Immunochemical behaviour of a tumour-associated antigen obtained from an AKR mouse lymphoma.

A soluble tumour-associated antigen was prepared by homogenizing AKR lymphoma cells (L15) followed by treatment with acetone and glycine-HCl buffer pH 3. It was analyzed by immunoelectrophoresis, rocket electrophoresis in the presence of Concanavalin A and SDS-PAGE. It showed rapid electrophoretic mobility, and the major component had an estimated molecular weight of 70,000 daltons. The molecular composition of the antigen included a glycoprotein. Specific antibodies against this antigen were demonstrated in BALB/c mice in which the AKR lymphoma was conditioned to grow by introducing the L15 cells into a subcutaneously implanted glass cylinder.
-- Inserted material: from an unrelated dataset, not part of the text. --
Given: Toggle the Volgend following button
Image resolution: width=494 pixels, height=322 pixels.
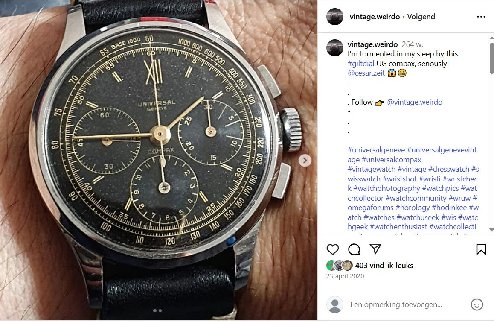Looking at the screenshot, I should 421,17.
In this model antibodies were found in both tumour-bearing (progressor) and tumour-rejecting (regressor) animals. In vivo experiments showed that pretreatment of BALB/c mice with L15 acellular extracts, 10 days before tumour challenge, led to a significant increase in allogeneic tumour growth. A rabbit anti-tumour extract serum was prepared and was rendered tumour -specific by exhaustive absorption with normal AKR serum and tissues. It shared the same epitopic specificity with tumour progressor or regressor mouse sera since indirect immunofluorescence using L15 cells could be reciprocally inhibited.